[Exercise requirements]
Could you arrange the stretch of items that opens with the line containing "You are a computer-use agent." and closes with the line containing "tap(80, 425)" as a JSON list of strings, one string per line and no blank lines? Leave the pictures out of the list.

[Available records]

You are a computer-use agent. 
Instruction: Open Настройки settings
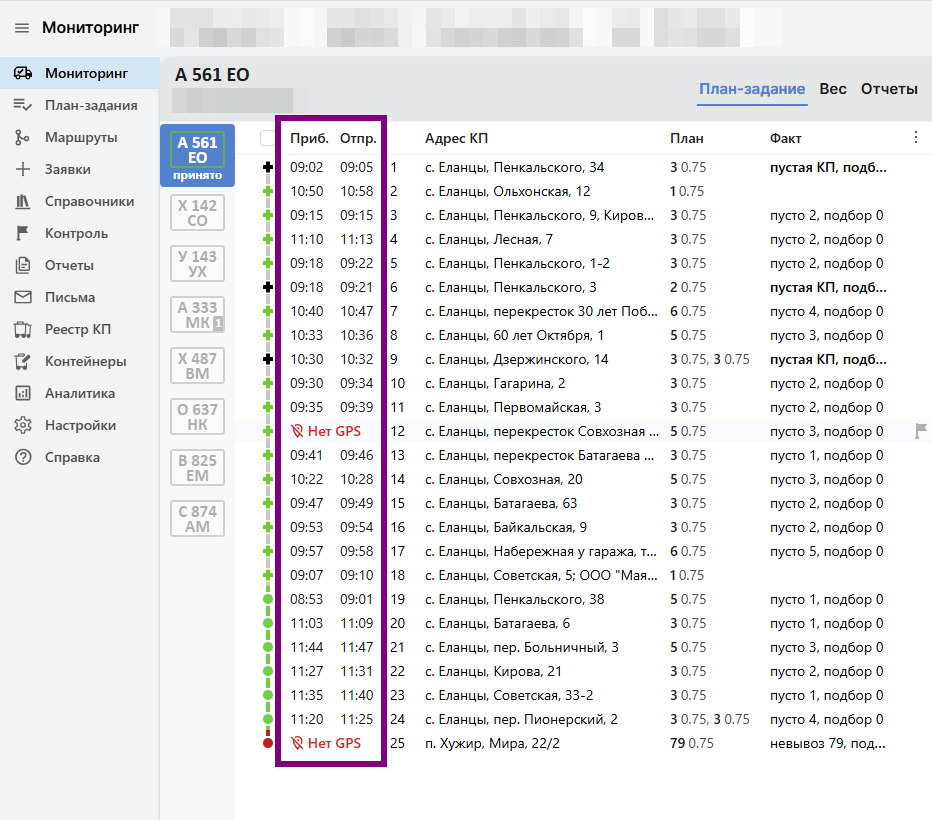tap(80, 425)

...

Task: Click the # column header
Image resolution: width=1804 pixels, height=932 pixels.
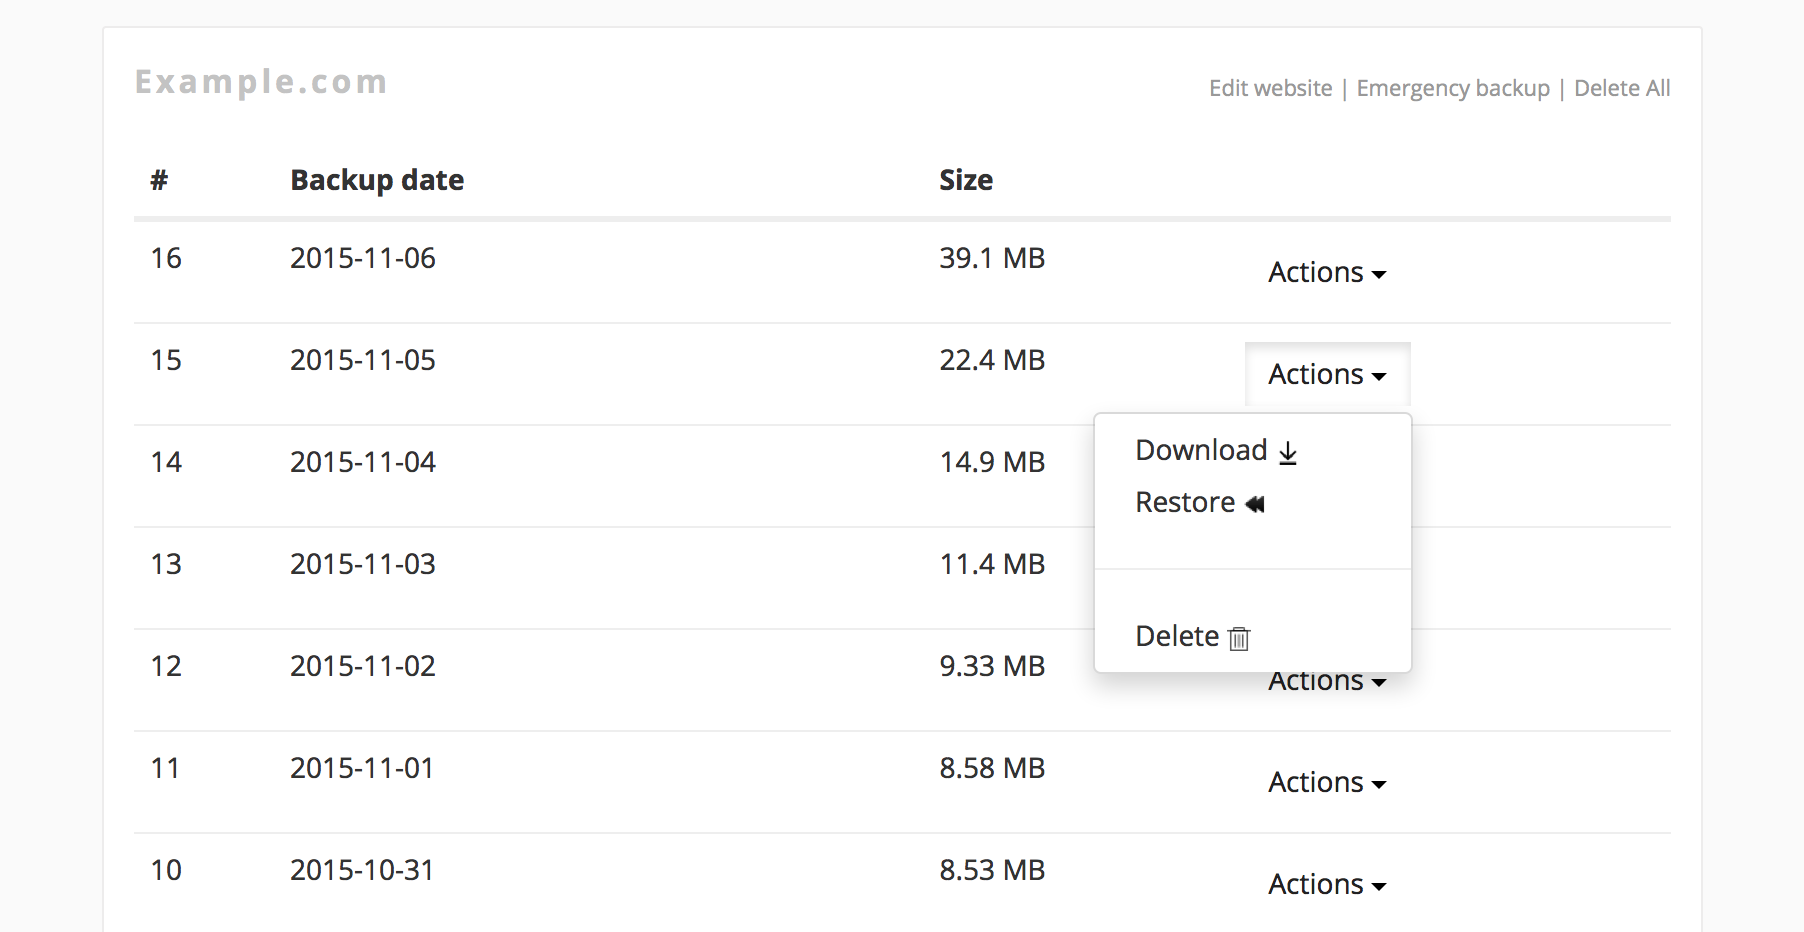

[The answer]
[
  "You are a computer-use agent. ",
  "Instruction: Open Настройки settings",
  "tap(80, 425)"
]